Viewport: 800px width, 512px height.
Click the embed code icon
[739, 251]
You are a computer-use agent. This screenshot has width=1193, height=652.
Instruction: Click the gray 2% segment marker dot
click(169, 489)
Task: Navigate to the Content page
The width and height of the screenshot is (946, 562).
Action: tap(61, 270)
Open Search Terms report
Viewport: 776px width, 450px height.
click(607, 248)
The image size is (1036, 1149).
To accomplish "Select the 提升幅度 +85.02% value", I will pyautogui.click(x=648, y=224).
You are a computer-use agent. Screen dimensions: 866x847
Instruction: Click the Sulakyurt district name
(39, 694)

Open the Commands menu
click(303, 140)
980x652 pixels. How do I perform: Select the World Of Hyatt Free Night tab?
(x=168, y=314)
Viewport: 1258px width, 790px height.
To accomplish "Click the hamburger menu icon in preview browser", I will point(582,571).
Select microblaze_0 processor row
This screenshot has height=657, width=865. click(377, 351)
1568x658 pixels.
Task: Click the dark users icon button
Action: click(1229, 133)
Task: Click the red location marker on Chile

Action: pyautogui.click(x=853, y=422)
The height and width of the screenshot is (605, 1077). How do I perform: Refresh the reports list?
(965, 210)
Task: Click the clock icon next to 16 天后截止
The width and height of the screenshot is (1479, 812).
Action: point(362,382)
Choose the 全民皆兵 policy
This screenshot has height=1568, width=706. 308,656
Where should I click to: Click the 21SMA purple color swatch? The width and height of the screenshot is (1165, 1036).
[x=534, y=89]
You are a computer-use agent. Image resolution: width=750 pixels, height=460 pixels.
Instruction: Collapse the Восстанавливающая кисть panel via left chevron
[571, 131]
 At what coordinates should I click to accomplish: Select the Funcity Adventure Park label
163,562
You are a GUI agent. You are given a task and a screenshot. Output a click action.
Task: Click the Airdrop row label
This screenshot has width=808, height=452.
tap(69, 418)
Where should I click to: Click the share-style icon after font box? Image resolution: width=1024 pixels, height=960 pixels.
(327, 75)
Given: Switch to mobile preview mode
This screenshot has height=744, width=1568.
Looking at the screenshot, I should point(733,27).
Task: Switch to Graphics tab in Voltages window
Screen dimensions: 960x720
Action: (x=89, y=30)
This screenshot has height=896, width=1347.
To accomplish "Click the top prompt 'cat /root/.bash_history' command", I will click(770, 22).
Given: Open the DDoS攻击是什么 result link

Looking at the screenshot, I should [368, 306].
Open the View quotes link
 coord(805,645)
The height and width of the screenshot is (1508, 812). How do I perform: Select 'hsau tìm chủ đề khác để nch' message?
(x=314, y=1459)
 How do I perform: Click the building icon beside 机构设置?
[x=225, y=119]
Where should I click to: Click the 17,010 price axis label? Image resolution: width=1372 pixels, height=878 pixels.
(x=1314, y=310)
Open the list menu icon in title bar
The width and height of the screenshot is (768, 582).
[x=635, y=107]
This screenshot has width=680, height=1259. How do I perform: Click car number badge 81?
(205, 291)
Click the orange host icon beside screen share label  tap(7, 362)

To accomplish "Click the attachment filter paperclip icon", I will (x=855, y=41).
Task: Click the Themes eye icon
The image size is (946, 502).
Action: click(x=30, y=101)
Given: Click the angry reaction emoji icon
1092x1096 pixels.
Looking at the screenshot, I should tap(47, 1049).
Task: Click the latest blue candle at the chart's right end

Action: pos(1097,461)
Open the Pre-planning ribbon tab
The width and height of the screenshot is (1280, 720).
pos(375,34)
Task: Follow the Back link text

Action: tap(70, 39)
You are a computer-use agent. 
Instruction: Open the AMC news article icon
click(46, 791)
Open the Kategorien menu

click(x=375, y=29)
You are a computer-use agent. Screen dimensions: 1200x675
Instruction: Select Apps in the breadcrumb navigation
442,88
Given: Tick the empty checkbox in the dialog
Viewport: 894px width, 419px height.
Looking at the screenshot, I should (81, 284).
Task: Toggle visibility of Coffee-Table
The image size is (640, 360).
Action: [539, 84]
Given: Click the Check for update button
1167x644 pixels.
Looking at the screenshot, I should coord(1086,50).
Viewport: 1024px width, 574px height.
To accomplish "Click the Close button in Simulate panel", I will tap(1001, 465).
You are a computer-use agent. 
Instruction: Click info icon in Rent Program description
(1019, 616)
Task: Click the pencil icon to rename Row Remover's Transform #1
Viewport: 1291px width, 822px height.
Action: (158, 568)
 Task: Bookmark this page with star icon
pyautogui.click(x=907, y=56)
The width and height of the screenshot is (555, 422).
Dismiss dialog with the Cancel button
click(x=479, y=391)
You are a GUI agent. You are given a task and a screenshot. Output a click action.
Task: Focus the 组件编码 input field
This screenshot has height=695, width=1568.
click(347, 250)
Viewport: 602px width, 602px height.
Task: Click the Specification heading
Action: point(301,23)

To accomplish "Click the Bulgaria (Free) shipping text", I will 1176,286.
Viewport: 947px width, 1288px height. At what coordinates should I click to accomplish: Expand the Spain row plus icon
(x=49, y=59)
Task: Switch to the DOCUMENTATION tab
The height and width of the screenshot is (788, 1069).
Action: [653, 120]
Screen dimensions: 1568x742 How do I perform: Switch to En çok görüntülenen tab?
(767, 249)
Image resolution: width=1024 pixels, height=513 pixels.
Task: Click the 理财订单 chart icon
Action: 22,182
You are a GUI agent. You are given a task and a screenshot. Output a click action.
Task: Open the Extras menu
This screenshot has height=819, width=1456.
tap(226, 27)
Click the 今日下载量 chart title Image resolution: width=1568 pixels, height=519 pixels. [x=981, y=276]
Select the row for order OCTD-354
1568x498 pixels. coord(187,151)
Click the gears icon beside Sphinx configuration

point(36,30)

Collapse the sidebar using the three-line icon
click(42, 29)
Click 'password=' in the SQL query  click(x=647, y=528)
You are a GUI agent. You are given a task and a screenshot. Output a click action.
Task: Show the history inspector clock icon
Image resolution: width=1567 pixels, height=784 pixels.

▸ YOUR ASSIGNMENT
Wherever the string "preview" occurs in the records, copy the line it is in.

▸ YOUR RESPONSE
To accomplish "Click the hamburger menu icon in preview browser", I will point(582,571).
Given: Switch to mobile preview mode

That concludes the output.